### WHAT THE TASK REQUIRES
The answer must consist of every line in the data that contains "arrow".

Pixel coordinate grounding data
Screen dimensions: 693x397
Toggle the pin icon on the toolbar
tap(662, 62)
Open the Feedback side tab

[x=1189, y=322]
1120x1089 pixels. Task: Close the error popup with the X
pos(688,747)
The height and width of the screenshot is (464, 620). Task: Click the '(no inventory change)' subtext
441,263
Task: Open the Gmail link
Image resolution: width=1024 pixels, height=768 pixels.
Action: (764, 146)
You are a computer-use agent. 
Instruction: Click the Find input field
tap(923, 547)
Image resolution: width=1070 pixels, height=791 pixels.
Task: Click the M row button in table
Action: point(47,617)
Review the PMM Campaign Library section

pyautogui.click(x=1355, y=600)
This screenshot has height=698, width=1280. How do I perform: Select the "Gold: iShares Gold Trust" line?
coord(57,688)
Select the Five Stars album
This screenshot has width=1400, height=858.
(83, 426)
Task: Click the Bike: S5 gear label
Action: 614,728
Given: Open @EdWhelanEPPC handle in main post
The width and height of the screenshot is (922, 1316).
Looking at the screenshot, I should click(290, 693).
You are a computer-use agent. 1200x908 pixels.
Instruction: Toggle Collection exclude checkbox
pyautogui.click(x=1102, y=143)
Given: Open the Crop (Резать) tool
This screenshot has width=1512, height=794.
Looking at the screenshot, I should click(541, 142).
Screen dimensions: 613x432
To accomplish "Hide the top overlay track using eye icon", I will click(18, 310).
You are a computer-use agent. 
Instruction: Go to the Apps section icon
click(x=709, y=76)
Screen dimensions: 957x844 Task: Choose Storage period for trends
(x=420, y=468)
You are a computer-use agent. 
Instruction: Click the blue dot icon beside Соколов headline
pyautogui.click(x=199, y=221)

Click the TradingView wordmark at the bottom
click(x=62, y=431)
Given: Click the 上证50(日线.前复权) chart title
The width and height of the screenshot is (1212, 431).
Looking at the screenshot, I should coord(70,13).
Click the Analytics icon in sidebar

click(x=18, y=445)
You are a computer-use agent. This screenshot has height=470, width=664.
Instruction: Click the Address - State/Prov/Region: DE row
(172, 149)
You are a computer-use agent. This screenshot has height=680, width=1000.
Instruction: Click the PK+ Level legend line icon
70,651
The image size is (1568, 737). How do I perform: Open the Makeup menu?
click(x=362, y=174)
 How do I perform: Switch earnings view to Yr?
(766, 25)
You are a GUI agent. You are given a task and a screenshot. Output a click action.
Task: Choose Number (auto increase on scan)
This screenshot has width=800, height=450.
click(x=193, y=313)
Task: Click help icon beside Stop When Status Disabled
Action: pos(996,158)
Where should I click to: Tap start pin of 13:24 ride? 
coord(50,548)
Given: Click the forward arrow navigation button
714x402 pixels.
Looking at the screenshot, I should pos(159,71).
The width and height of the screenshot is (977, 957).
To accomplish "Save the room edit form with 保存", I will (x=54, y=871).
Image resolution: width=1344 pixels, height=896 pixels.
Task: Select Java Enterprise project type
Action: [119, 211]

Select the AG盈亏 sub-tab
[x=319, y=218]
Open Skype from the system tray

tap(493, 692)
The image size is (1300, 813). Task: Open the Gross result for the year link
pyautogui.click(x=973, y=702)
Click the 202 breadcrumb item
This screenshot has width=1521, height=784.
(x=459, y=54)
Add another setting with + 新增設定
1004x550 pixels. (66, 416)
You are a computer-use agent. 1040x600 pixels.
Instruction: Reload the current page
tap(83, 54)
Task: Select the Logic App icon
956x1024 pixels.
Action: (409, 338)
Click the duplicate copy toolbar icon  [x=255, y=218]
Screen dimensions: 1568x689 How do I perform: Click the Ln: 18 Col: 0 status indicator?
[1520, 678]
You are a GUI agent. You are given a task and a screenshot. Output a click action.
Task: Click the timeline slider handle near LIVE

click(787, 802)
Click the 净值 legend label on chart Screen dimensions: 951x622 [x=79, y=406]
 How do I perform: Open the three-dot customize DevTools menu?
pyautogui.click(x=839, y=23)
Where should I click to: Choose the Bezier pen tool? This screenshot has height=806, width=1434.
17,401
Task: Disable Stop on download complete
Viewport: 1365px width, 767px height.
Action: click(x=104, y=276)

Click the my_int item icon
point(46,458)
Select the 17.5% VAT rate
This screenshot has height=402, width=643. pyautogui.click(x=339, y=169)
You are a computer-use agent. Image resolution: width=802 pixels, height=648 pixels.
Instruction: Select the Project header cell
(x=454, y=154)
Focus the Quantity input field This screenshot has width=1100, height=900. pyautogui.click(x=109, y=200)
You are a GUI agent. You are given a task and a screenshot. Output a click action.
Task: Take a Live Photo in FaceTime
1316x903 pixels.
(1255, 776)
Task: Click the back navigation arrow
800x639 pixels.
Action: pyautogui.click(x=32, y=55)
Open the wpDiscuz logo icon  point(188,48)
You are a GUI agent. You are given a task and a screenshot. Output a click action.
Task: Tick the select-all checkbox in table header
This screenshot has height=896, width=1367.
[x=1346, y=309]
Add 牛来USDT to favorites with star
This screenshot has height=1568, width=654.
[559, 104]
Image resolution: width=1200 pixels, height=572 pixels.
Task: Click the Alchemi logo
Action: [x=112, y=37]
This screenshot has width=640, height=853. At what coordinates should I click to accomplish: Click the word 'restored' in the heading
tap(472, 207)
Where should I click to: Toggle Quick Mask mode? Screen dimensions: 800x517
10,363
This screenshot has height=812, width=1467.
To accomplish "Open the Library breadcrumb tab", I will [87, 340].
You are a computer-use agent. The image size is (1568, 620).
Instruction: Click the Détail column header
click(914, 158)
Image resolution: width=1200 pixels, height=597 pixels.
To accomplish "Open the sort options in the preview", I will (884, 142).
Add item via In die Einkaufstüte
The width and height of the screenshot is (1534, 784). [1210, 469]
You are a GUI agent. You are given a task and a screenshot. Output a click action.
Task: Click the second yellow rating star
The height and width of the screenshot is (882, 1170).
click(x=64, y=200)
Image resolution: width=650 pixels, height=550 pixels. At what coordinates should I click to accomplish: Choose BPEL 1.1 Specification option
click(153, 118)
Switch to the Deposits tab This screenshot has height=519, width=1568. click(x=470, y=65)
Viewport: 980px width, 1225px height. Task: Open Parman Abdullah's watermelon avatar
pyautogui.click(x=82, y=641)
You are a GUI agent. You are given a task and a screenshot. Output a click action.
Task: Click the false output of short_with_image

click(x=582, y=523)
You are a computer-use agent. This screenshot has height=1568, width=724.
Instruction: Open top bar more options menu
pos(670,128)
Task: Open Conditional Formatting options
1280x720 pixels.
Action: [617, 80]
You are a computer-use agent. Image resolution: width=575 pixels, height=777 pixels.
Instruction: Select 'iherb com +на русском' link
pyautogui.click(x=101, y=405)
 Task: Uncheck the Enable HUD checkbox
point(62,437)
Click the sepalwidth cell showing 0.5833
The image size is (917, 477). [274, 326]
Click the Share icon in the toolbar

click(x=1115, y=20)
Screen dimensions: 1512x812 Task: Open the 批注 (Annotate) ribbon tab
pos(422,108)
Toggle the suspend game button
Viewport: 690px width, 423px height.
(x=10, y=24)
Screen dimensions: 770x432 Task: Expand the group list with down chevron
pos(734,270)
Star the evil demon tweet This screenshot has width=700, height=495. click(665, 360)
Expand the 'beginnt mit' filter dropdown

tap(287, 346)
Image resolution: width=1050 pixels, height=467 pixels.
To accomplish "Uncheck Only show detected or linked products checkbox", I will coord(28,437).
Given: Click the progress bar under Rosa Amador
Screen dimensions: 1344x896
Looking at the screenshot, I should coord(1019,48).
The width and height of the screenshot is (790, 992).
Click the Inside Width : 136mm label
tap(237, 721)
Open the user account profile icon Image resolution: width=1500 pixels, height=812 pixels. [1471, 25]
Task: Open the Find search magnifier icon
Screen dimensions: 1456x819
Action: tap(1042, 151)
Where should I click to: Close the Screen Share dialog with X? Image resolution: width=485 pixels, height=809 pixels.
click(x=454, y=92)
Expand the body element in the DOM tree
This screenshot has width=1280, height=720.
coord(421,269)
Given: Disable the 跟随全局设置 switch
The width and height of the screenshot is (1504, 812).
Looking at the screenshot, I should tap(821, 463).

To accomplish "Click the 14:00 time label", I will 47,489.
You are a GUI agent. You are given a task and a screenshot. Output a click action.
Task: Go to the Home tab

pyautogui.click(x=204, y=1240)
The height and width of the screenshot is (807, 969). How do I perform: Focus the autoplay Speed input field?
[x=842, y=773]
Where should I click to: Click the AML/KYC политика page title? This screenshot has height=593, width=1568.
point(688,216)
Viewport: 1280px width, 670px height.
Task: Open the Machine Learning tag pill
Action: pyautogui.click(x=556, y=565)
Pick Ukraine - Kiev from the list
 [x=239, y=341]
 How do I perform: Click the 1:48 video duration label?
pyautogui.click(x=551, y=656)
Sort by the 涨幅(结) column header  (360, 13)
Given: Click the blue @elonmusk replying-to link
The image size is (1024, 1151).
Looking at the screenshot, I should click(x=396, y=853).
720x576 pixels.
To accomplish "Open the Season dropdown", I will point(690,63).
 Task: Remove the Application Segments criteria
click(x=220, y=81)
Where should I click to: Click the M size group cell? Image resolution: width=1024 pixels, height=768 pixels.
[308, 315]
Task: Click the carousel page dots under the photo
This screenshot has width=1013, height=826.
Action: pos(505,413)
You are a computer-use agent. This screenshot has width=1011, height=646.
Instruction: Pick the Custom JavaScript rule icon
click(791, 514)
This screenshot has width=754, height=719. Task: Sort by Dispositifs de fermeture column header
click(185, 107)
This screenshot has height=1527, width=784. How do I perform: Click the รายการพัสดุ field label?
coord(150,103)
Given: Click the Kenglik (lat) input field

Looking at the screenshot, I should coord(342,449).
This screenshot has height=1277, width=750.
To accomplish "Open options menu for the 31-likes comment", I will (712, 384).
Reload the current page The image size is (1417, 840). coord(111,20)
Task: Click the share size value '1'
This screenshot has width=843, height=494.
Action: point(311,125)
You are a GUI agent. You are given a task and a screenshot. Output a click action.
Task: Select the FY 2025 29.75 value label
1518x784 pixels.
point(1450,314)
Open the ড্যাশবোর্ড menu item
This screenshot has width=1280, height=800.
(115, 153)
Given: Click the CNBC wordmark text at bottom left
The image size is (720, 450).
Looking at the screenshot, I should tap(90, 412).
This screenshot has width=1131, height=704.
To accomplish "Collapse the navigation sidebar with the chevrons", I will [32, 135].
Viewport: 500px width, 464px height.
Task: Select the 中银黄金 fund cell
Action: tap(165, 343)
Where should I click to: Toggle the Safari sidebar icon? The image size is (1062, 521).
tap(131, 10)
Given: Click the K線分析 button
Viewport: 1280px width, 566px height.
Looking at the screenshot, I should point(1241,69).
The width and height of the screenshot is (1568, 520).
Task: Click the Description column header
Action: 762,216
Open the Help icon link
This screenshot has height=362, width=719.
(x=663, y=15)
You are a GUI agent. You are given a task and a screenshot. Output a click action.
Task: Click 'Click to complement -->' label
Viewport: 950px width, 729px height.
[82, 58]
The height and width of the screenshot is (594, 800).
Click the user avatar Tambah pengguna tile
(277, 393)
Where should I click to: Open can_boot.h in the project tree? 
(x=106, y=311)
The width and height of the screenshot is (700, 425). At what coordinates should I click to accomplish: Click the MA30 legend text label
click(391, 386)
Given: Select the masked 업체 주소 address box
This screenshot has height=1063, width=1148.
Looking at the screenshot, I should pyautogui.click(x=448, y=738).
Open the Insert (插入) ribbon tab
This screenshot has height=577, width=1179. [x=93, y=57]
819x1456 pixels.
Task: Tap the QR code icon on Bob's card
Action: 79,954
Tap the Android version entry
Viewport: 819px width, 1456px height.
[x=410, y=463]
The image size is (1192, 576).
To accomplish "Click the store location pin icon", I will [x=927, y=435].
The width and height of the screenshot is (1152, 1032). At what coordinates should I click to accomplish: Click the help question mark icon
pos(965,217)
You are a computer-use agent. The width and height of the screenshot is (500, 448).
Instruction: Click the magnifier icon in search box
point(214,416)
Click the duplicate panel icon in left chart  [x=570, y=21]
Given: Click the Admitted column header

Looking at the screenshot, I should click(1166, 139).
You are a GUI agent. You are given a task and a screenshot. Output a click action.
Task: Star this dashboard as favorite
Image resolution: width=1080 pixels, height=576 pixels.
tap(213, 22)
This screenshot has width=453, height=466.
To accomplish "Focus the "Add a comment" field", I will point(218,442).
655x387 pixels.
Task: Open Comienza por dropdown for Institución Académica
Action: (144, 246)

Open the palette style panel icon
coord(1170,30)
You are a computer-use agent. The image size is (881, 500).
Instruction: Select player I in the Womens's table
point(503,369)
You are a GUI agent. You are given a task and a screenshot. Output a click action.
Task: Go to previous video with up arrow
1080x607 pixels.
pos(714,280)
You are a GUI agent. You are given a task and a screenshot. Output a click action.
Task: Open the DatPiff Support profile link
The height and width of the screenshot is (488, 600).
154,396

### SOLUTION
Given: Click the forward arrow navigation button
Task: Click the back navigation arrow
Task: Go to previous video with up arrow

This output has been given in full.